In the collaborative approach, traditional silos are eliminated. According to Carol Goman, silo mentality “will reduce efficiency in the overall operation, reduce morale, and may contribute to the demise of a productive company culture” (2). Instead, a collaborative knowledge management-based system is implemented that involves employees at all levels (Figure 3). Why? Collaboration naturally leads to innovation, which eventually helps digital businesses pivot into more lucrative segments of the market. Employees on the ground level are pivotal in the transition from a hierarchical system to a more collaborative system. “Success dictates that the individuals impacted by change be involved in the change from the very beginning” (3).
The collaborative approach is fantastic for moving a business forward, but it can lead to some unwanted consequences, that business leaders need to consider. The following clip from the movie Office Space (filmed in 1999) demonstrates one of the challenges that organizations still face today:
“Without defined collaboration,” Carol Goman warns, “your people can become confused about how decisions are made, and this can erode trust” (4). To avoid this pitfall, it is critical for digital organizations structure their collaborative efforts with a defined leader who has the authority to make a clear decision when needed. The chosen leader must consider a diverse set of voices and opinions when collaborating, as it is vital not to fall into a groupthink mentality. This will also help to mitigate situations where too many strong-minded people cannot agree upon a decision when needed.
The implementation of a decision-maker will also help to keep organizations on course. One of the major pitfalls of collaborating at a high level is overuse. Collaboration is an excellent cornerstone for any business, but like all things, it is best in moderation. “Collaboration works when you are in an exploration phase, have time, or have an environment where people feel safe to share. Collaboration doesn’t work as well when you are in crisis, decisiveness is needed, or there is a lack of time or safety” (5).
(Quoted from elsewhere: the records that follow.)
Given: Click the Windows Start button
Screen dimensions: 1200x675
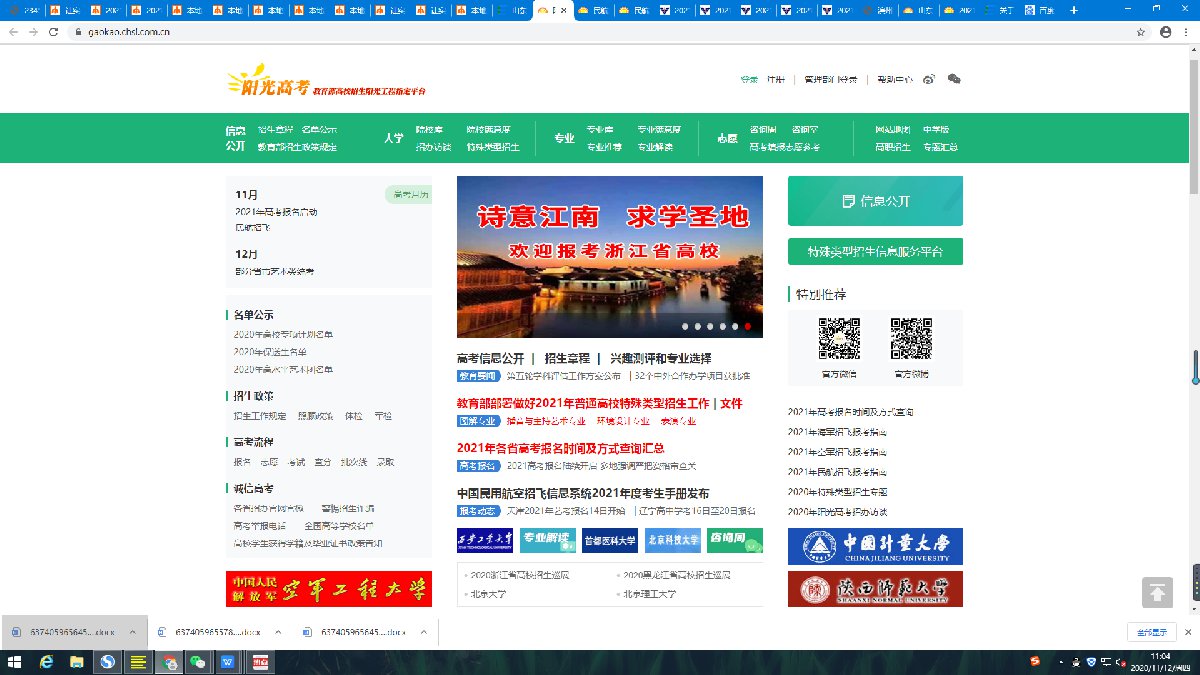Looking at the screenshot, I should tap(14, 662).
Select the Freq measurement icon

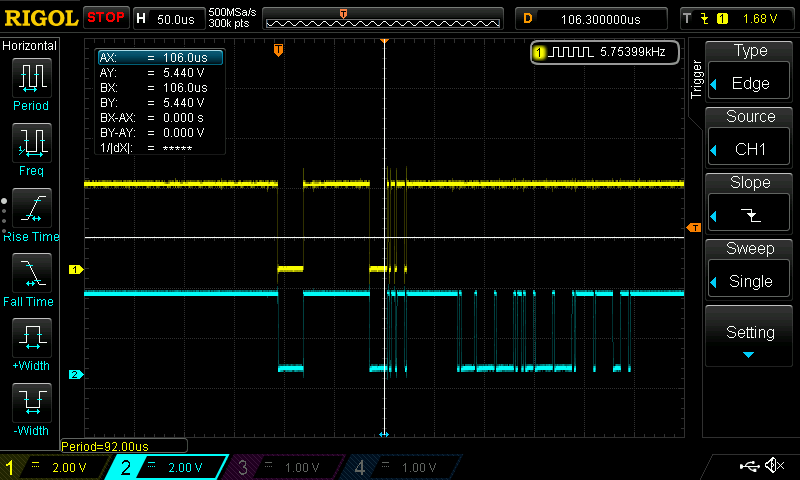point(31,143)
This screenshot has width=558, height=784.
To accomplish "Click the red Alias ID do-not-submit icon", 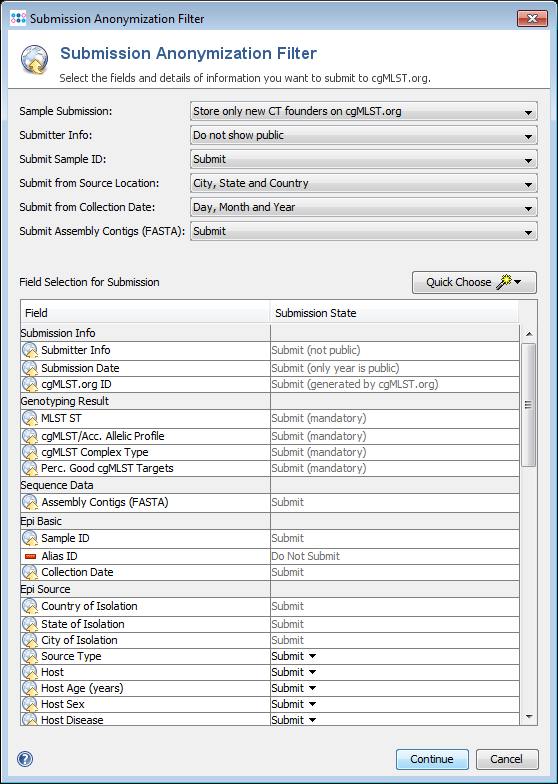I will (30, 556).
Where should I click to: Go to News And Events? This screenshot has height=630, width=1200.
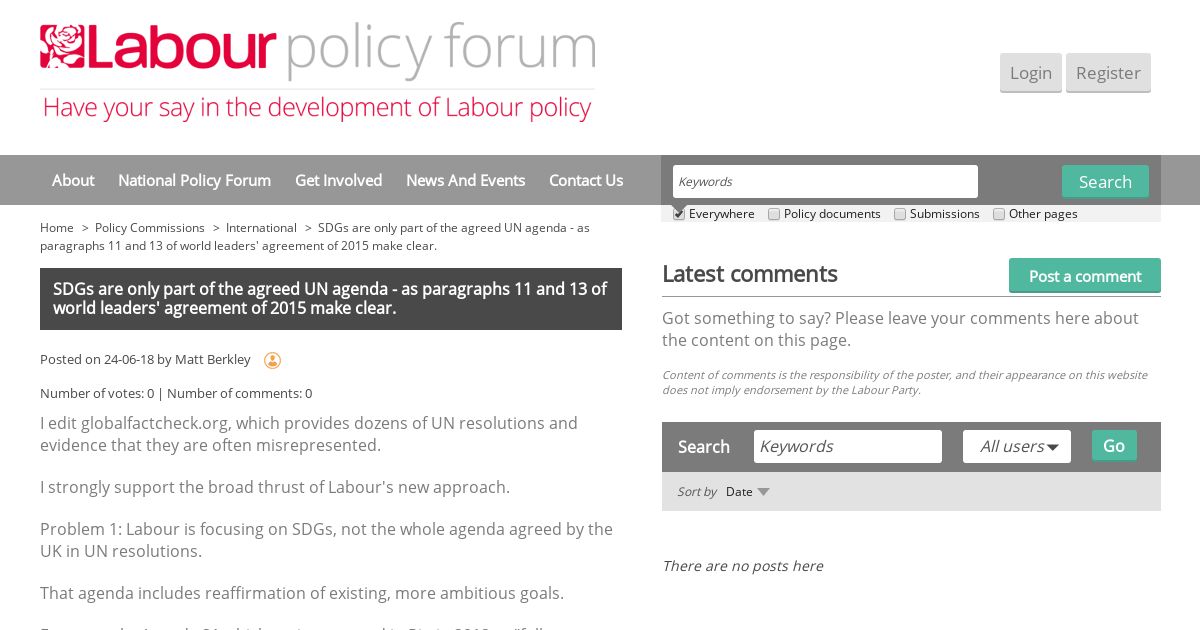point(465,180)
As technology increasingly changes the way businesses operate, it is crucial for digital businesses to try to stay ahead of the curve by collaborating on all levels. Organizations are moving away from traditional hierarchies and business silos toward less structured collaborative systems. Those collaborative organizations need to have a defined leader. This decision-maker must be able to guide the collaborative efforts, define clear goals, avoid groupthink mentality, and ensure that collaboration is used in situations where a resolution is needed. In doing so, businesses will be able to provide a collaborative environment that utilizes its employees diversity and extensive knowledge base that is adequately structured, but avoids the downfalls of a siloed organization.
(1,2,3,4) Goman, Carol Kinsey. “8 Tips For Collaborative Leadership.” Forbes, Forbes Magazine, 9 June 2014, www.forbes.com/sites/carolkinseygoman/2014/02/13/8-tips-for-collaborative-leadership/#71346acf5fd9.
Judge, Mike, director. Office Space. YouTube / Office Space, 31 Jan. 2012, youtu.be/IwlZQJyKZ2A.
Cornet, Manu. “Organizational Structures of Some of Tech’s Biggest Companies.” Bonkers World, 2018, bonkersworld.net.
(5,6) Council, Forbes Coaches. “Seven Downsides To The Collaborative Culture Boom.” Forbes, Forbes Magazine, 15 Nov. 2016, www.forbes.com/sites/forbescoachescouncil/2016/11/15/seven-downsides-to-the-collaborative-culture-boom/#54556e602c3a.